As with all regression techniques we assume the existence of a single output (response) variable and one or more input (predictor) variables. The output variable is numerical. The general regression tree building methodology allows input variables to be a mixture of continuous and categorical variables. (All versions of XLMiner™ support continuous numerical variables; check the descriptive information for your version of XLMiner™ to determine whether it supports categorical variables). A decision tree is generated where each decision node in the tree contains a test on some input variable's value. The terminal nodes of the tree contain the predicted output variable values.

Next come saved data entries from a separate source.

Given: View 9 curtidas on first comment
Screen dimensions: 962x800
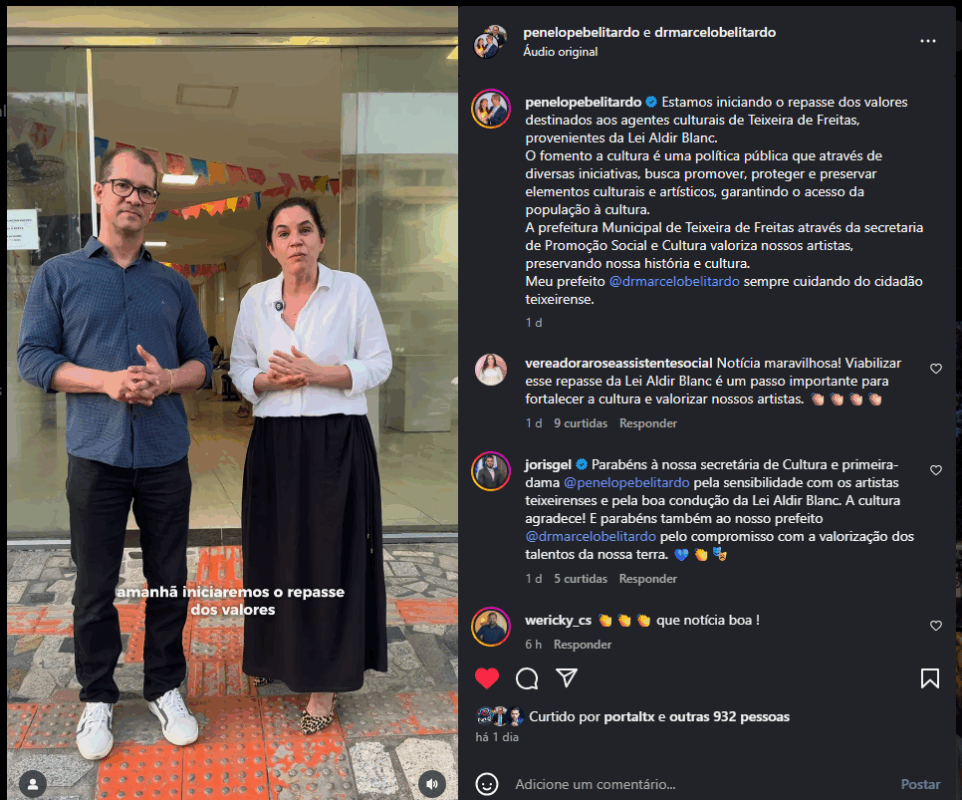Looking at the screenshot, I should (x=580, y=423).
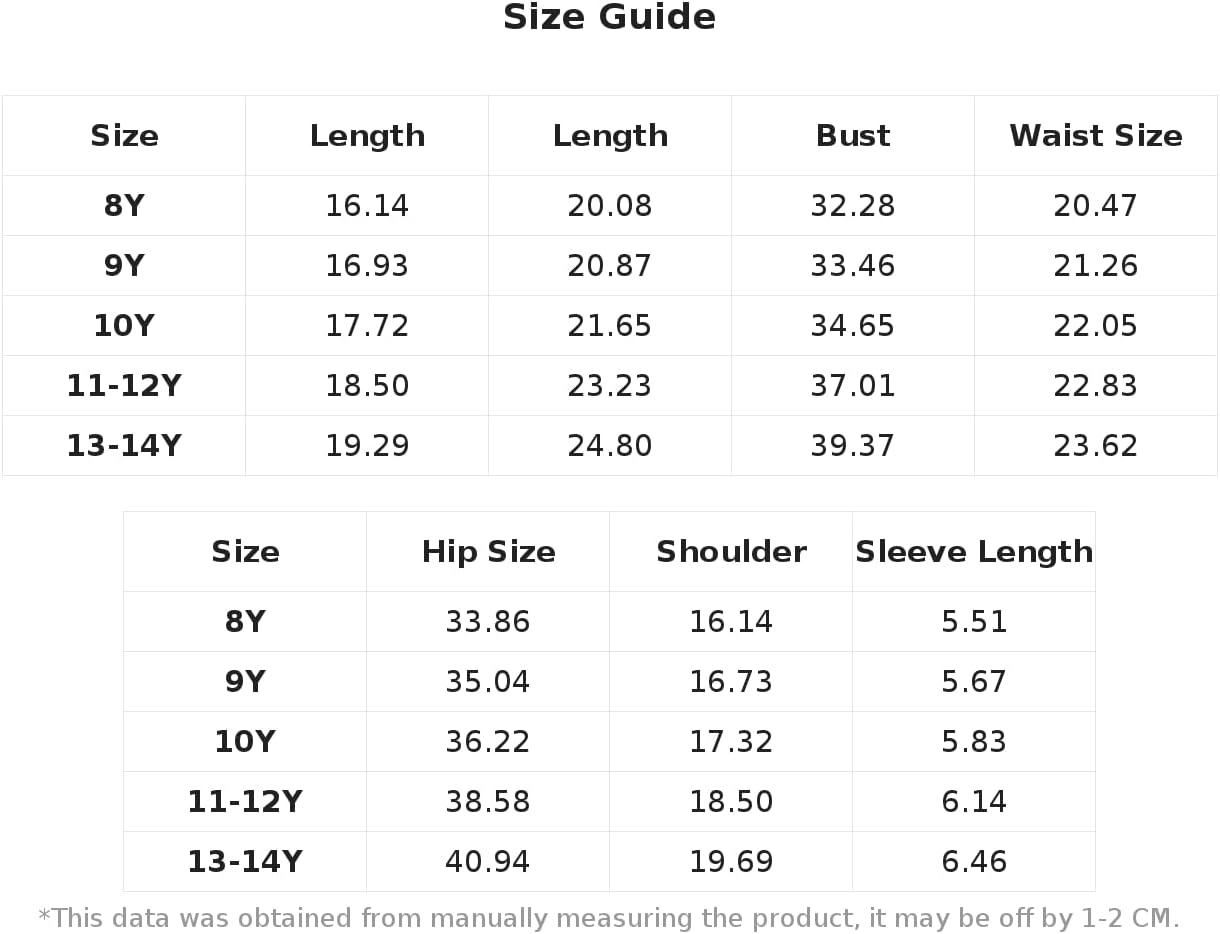Select the 11-12Y label in top table
1220x934 pixels.
coord(124,386)
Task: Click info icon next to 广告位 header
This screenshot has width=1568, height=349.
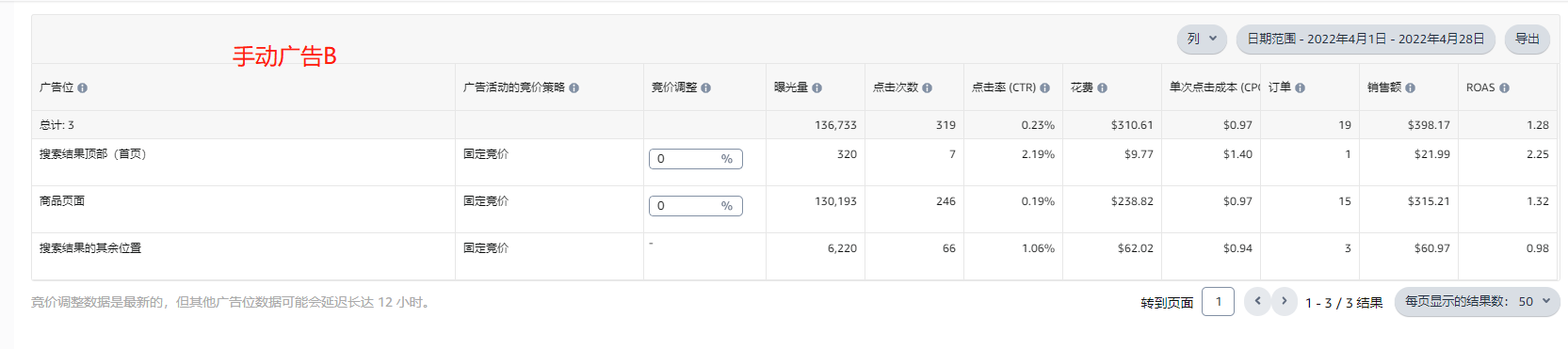Action: pos(83,87)
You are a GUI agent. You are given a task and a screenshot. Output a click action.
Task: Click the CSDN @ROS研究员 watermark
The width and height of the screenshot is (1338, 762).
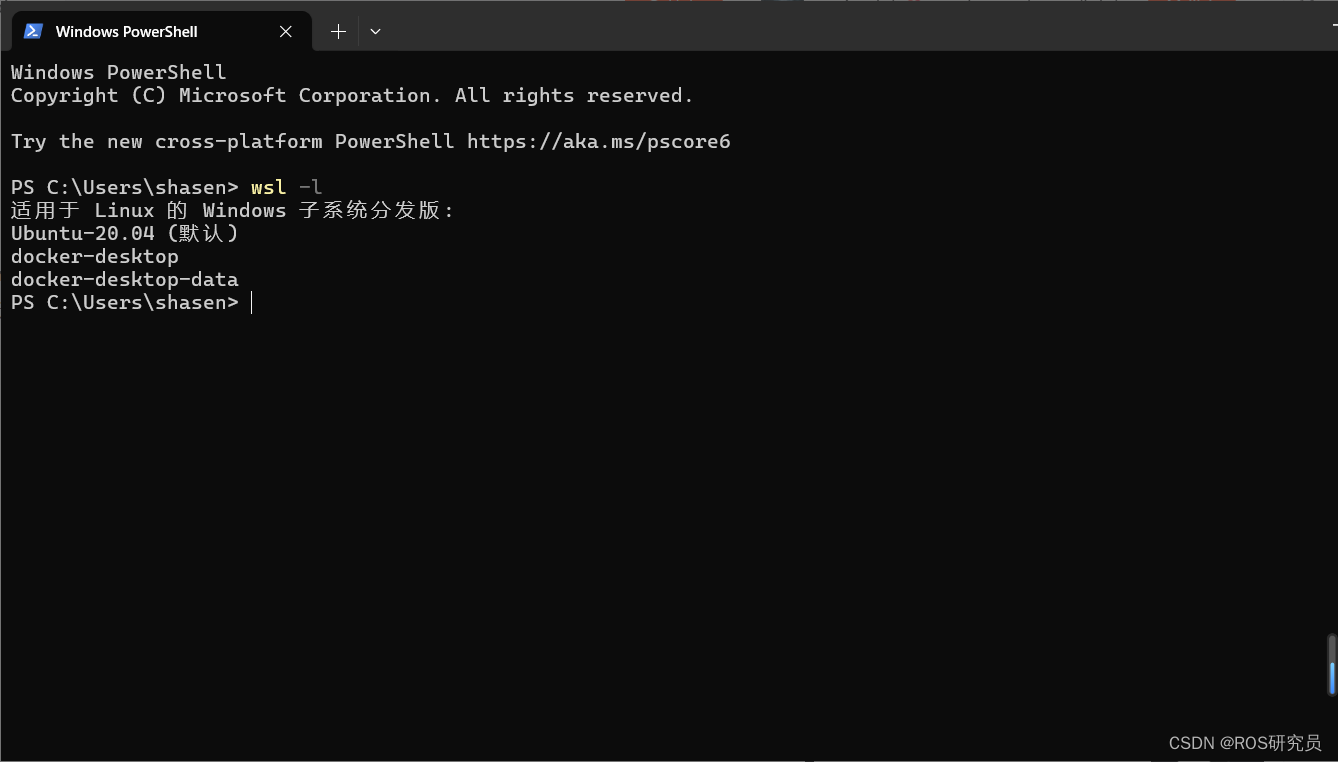click(x=1245, y=743)
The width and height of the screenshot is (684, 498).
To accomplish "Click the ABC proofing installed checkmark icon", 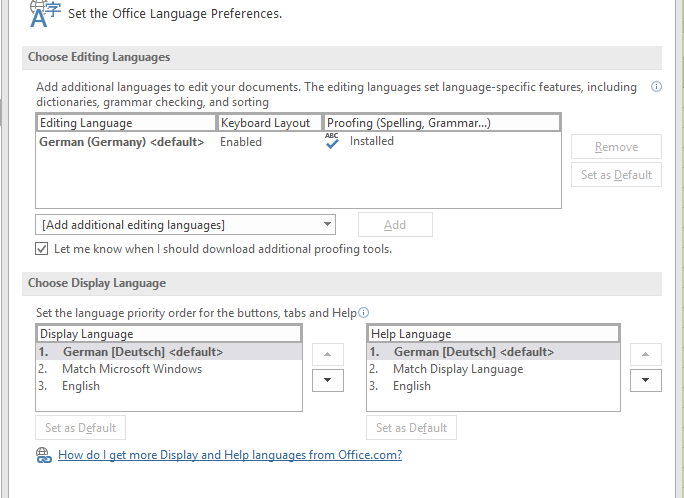I will [x=332, y=142].
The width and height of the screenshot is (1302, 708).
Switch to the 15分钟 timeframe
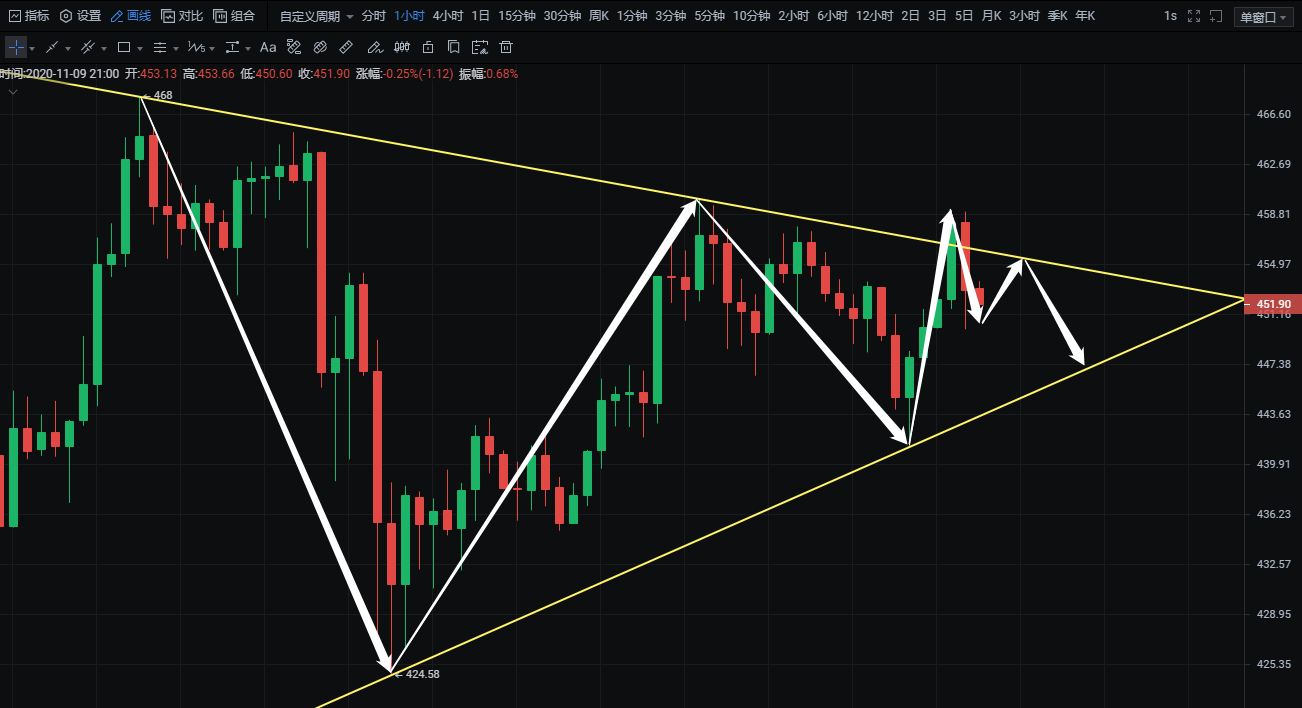point(517,16)
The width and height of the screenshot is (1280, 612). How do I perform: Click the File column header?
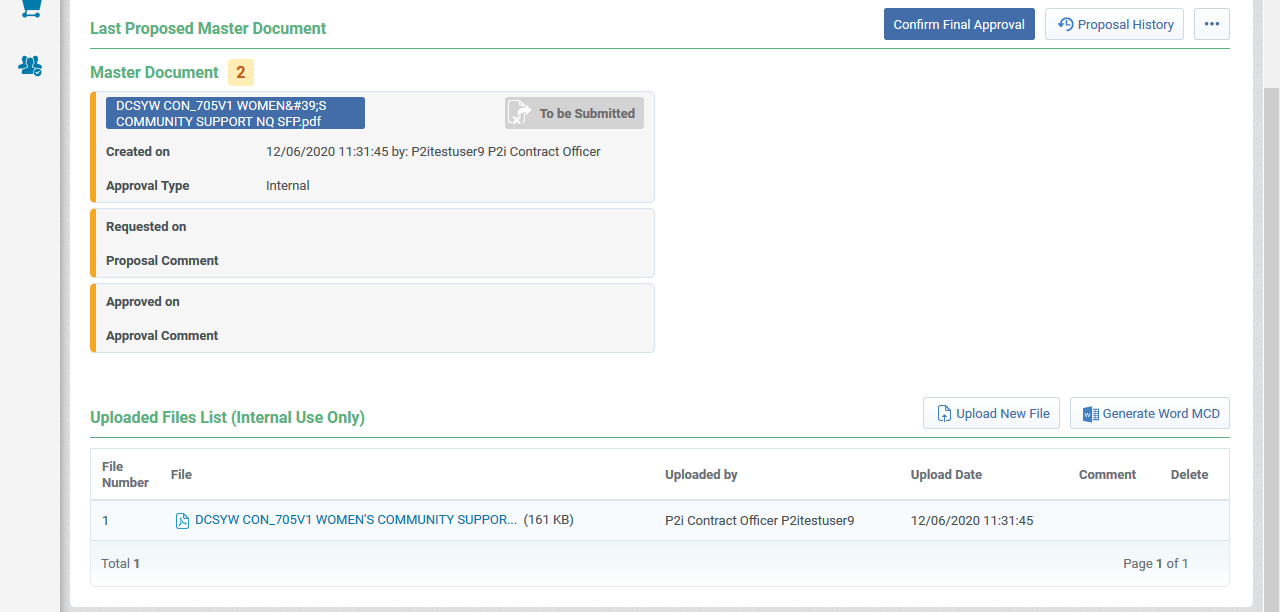[181, 475]
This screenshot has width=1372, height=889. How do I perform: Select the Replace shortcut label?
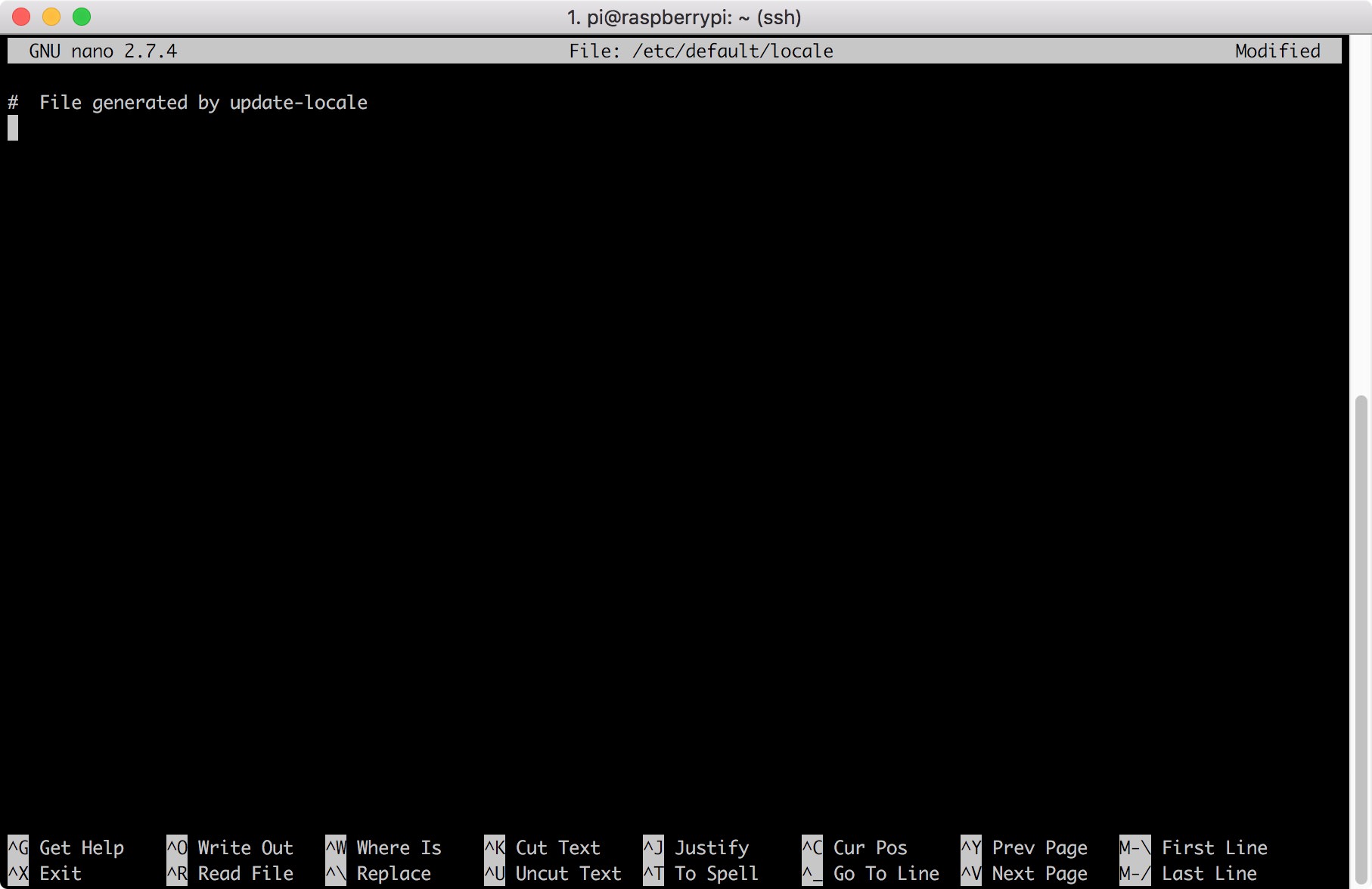(393, 873)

Regression tree may be considered as a variant of decision trees, designed to approximate real-valued functions instead of being used for classification tasks.

Methodology

Regression tree is built through a process known as binary recursive partitioning. This is an iterative process of splitting the data into partitions, and then splitting it up further on each of the branches. Initially all of the records in training set (the pre-classified records that are used to determine the structure of the tree) are together in one big box. The algorithm then tries breaking up the data, using every possible binary split on every field. The algorithm chooses the split that partitions the data into two parts such that it minimizes the sum of the squared deviations from the mean in the separate parts. This splitting or partitioning is then applied to each of the new branches. The process continues until each node reaches a user-specified minimum node size and becomes a terminal node. (If the sum of squared deviations from the mean in a node is zero, then that node is considered a terminal node even if it has not reached the minimum size.)

Pruning the tree

Since the tree is grown from the training data set, when it has reached full structure it usually suffers from over-fitting (i.e. it is "explaining" random elements of the training data that are not likely to be features of the larger population of data). This results in poor performance on real life data. Therefore, it has to be pruned using the validation data set. XLMiner™ calculates the cost complexity factor at each step during the growing of the tree and decides the #decision nodes for the pruned tree. The cost complexity factor is the multiplicative factor that is applied to the size of the tree (which is measured by the number of terminal nodes).

The tree is pruned to minimize the sum of (1) the output variable variance in the validation data, taken a terminal node at a time, and (2) the product of the cost complexity factor and the number of terminal nodes. If the cost complexity factor is specified as zero then pruning is simply finding the tree that performs best on validation data in terms of total terminal node variance. Larger values of the cost complexity factor result in smaller trees. The pruning is done such that the last grown node is chopped off first and so on.